Item position entries
________________________________________

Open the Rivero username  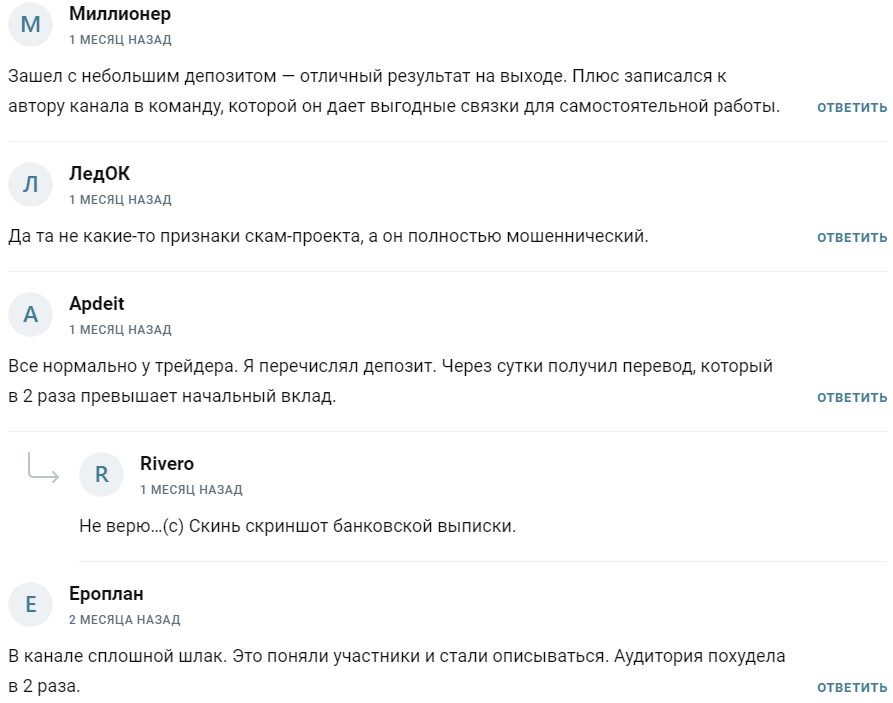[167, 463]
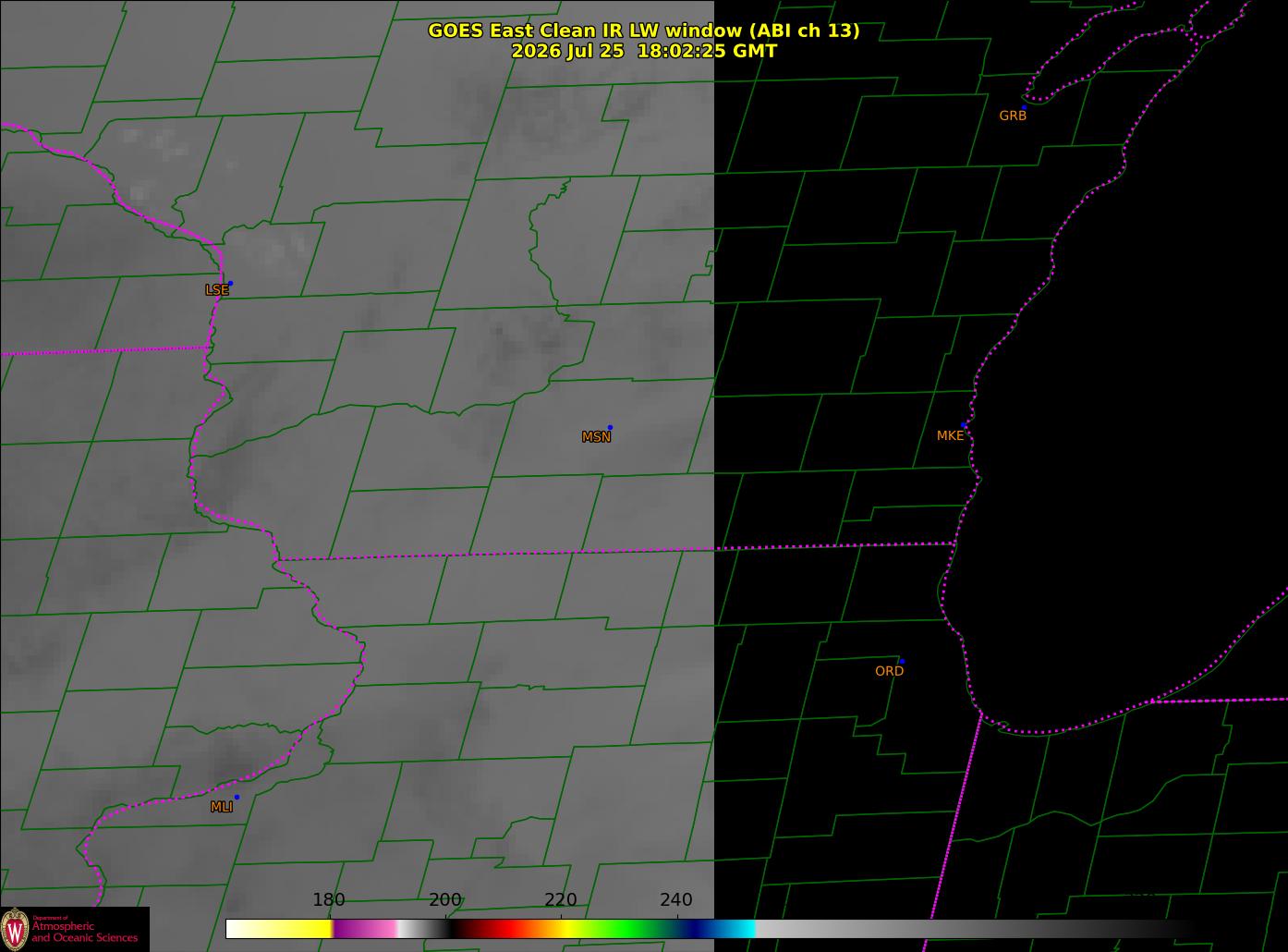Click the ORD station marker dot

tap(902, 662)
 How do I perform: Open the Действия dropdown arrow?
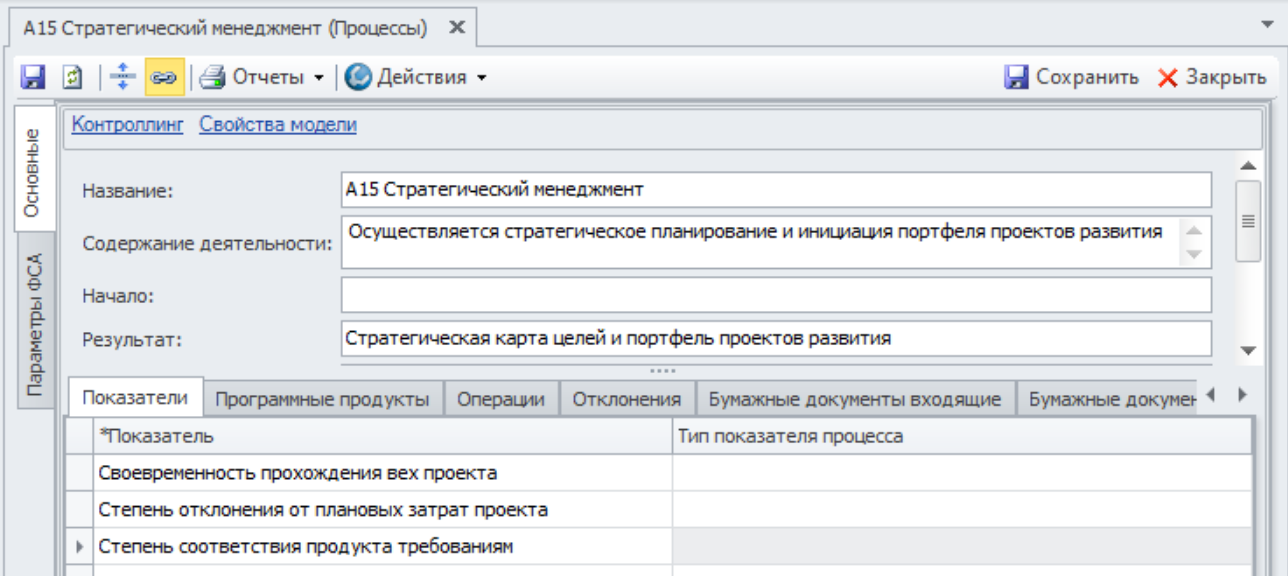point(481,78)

________________________________________

Exercise task. Rewrite the lines of the listing from the one containing "How do I perform: Open" through the end of the listing, putting "drop-down arrow" in place of "dropdown arrow" and changing nothing else. Leave the pictures out of your answer.

Task output.
 How do I perform: Open the Действия drop-down arrow?
point(481,78)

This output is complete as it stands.